WHAT THE TASK REQUIRES: For each line of the data below that contains "agent", return that line.

##############################

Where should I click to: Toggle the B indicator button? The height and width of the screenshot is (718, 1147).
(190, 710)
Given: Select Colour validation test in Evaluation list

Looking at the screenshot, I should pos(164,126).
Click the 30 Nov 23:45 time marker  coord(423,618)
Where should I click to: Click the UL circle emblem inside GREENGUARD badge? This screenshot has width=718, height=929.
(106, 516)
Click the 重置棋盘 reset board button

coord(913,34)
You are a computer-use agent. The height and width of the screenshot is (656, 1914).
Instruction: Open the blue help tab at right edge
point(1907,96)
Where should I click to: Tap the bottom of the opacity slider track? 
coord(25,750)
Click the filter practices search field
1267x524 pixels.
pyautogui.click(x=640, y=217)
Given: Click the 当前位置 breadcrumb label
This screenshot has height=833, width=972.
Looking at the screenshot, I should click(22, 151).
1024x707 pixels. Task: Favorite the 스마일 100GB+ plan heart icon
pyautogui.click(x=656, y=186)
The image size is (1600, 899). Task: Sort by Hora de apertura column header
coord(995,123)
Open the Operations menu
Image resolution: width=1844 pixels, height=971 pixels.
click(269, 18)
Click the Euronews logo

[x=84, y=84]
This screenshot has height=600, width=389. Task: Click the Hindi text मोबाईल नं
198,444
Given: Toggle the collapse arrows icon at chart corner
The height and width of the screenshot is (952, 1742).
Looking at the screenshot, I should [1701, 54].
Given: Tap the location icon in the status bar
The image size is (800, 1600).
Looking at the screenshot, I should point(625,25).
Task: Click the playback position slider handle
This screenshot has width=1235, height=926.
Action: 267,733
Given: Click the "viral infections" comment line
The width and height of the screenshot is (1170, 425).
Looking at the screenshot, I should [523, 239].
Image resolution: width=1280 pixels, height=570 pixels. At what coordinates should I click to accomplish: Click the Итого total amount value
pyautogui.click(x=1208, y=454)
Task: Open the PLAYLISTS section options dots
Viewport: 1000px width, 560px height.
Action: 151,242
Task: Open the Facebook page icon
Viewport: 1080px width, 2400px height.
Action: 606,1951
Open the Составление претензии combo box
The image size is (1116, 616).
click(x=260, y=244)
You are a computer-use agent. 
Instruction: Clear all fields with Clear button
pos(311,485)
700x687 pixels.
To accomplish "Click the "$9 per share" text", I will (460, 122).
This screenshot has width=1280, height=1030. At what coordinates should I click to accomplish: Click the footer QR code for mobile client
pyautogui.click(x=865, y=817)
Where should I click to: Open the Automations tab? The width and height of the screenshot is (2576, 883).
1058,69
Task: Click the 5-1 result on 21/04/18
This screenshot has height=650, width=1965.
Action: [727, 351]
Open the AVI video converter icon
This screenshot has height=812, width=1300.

##############################

ANSWER SPACE:
You are a computer-use agent. The height and width of the screenshot is (656, 1914).
You are a computer-use agent. 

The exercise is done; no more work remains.